Chlorhexidine contamination of equipment used in central neuraxial anaesthesia has been implicated in causing adhesive arachnoiditis. We measured the extent of chlorhexidine splash during pouring into a gallipot (antiseptic skin preparation container) from heights of 5 cm, 10 cm, 15 cm and 20 cm. Twenty experiments were performed at each height. Measurements made up to a horizontal distance of 40 cm radius from the gallipot showed a median (IQR [range]) maximum spread of splash droplets ≥ 2 mm diameter of 26.2 (10.2–36.4 [0–40]) cm. The 40-cm radius measurement area was divided into 5-cm-wide zones to assess spread. At pouring heights of 15 cm and 20 cm, all zones were contaminated. These results demonstrate that pouring chlorhexidine into a gallipot generates significant splash, and we recommend that this should be avoided near equipment used for neuraxial anaesthesia.

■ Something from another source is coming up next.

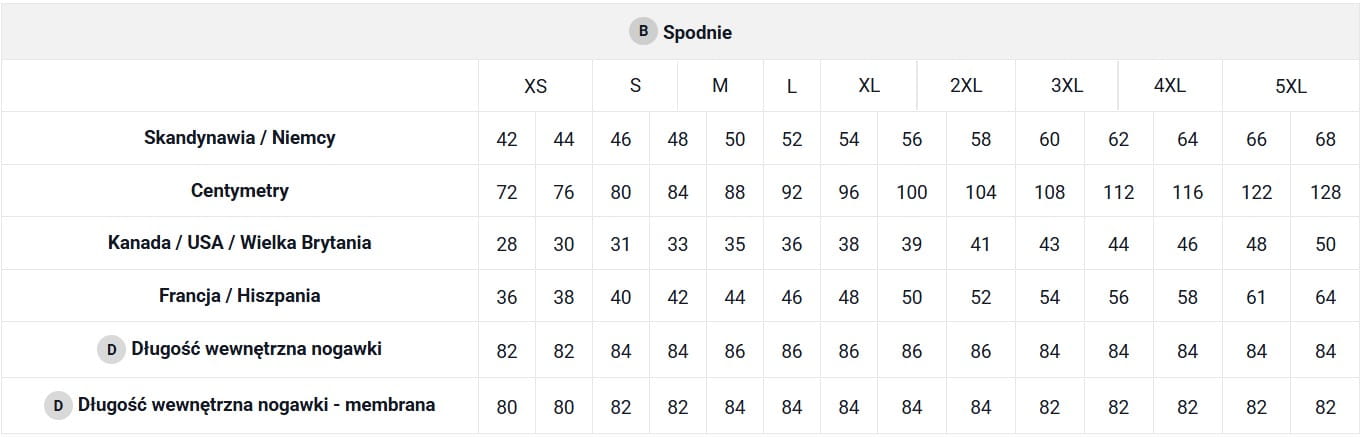Click the Długość wewnętrzna nogawki - membrana label
1362x437 pixels.
(256, 405)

Avoidance of infection-related complications following neuraxial anaesthesia is of paramount importance . Cleaning the entry site with an antiseptic solution forms an important part of aseptic technique. Chlorhexidine is a commonly used antiseptic agent that is recommended by various medical bodies [2, 3]. However, there is considerable controversy regarding the use of chlorhexidine because of the purported risk of chronic adhesive arachnoiditis and its debilitating long-term consequences [4, 5].
There is particular concern about the potential for chlorhexidine contamination of central neuraxial anaesthesia equipment. After a medicolegal hearing concerning a case of arachnoiditis subsequent to spinal anaesthesia, the judge concluded that contamination of the anaesthesia equipment by as little as 0.1 ml chlorhexidine could have been responsible; a multi-million pound settlement was made in favour of the plaintiff [4, 5]. In this case, it was suggested that chlorhexidine poured into a container kept on the sterile area might have contaminated the spinal anaesthesia equipment .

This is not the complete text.